Nordt Development Co., LLC filed an application directed to an elastic knee brace having a framework and a hinge that included a strut and arm components. During prosecution, the examiner rejected pending claim 1 as anticipated by U.S. Patent No. 6,238,360 to Gildersleeve et al., finding that Gildersleeve taught the claimed framework, strut, and arm components. In response, Nordt amended the claim by limiting the strut and arm components with the term “injection molded” and adding a limitation that recites “an elastically stretchable framework injection molded about the strut and arm components of the hinge mechanism.” Nordt also “argued that ‘injection molded’ conveys ‘a clear structural limitation.’”
Although the examiner acknowledged that Gildersleeve did not disclose the claimed components as injection molded, the examiner gave this term no patentable weight because it described a process rather than an apparatus. Thus, the examiner maintained the rejection, reasoning that, for anticipation, “the prior art must disclose the finished product and not the method of making the product.” Nordt appealed to the Patent Trial and Appeal Board, but the Board affirmed the examiner’s rejection because “Appellants do not persuasively explain what structural limitation is imparted by this manufacturing practice.”
On further appeal, the Federal Circuit disagreed with the Board’s “claim construction of the term ‘injection molded’ as a process limitation with no patentable weight.” The court noted that “claim scope is generally based on the product itself, not the process,” but that “structure should be considered” for a process limitation that “connotes specific structure and may be considered a structural limitation.” In this instance, the Board had “presumed ‘injection molded’ to be a process limitation in a product-by-process claim, then required Nordt to rebut its presumption by explaining the specific structural limitation provided by ‘injection molded.’” In doing so, the Federal Circuit explained that “the Board confounded two somewhat distinct inquiries”: (1) “whether ‘injection molded’ is a process or structural limitation”; and (2) “the precise meaning of the limitation if structural.”

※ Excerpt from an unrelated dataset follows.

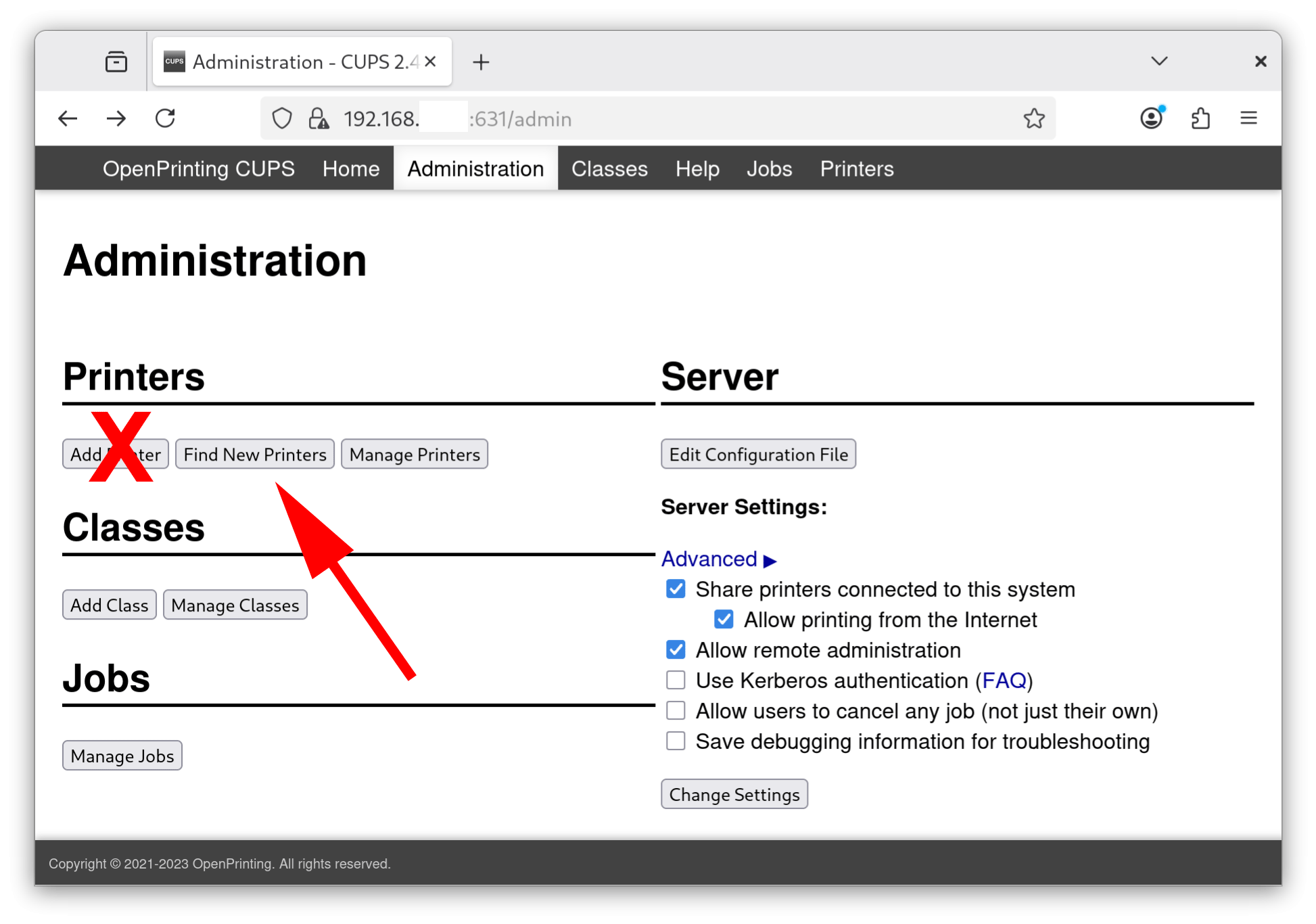The image size is (1316, 924).
Task: Enable Use Kerberos authentication checkbox
Action: [676, 680]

Turning to the first inquiry, the Federal Circuit found that “at a minimum, the specification demonstrates that ‘injection molded’ connotes an integral structure,” even though the application described this term as a process of manufacture. In addition, the Federal Circuit noted that Nordt “has repeatedly represented that” “injection molded” conveys a structural meaning, even though Nordt “failed to persuasively or precisely explain” what that meaning was. In light of the specification’s teachings, the Federal Circuit interpreted the term “injection molded” as a structural limitation because “words of limitation that can connote with equal force a structural characteristic of the product or a process of manufacture are commonly and by default interpreted in their structural sense, unless the patentee has demonstrated otherwise.”
Accordingly, the Federal Circuit vacated the rejection as based on an incorrect claim construction and remanded the case to the Board to fully construe the “injected molded” limitation, and particularly determine whether the claim language required additional structure beyond being integral. The Board has not yet acted on the Federal Circuit’s remand. But since the Nordt decision in February 2018, the Board has relied on the Nordt decision at least twice in reversing an examiner’s rejection based on giving no patentable weight to an alleged product-by-process limitation.
Thus, Nordt can be an important reminder for patent applicants. As Nordt suggests, arguing that a term connotes structure may be enough to give the term patentable weight where the structural nature “can be gleaned from the plain claim language and the specification itself.” In addition to simply relying on Nordt, patent applicants should use the specification to show that the term connotes structure. In particular, describing the actual structural differences between the product that results from the process and other products will bolster an applicant’s argument that a term connotes structure (and, if appropriate, could be amended into the claim or included in an alternative claim). Although not a change in the law, Nordt gives applicants a strong footing for relying on process-related terms that connote structure to distinguish a claim over prior art.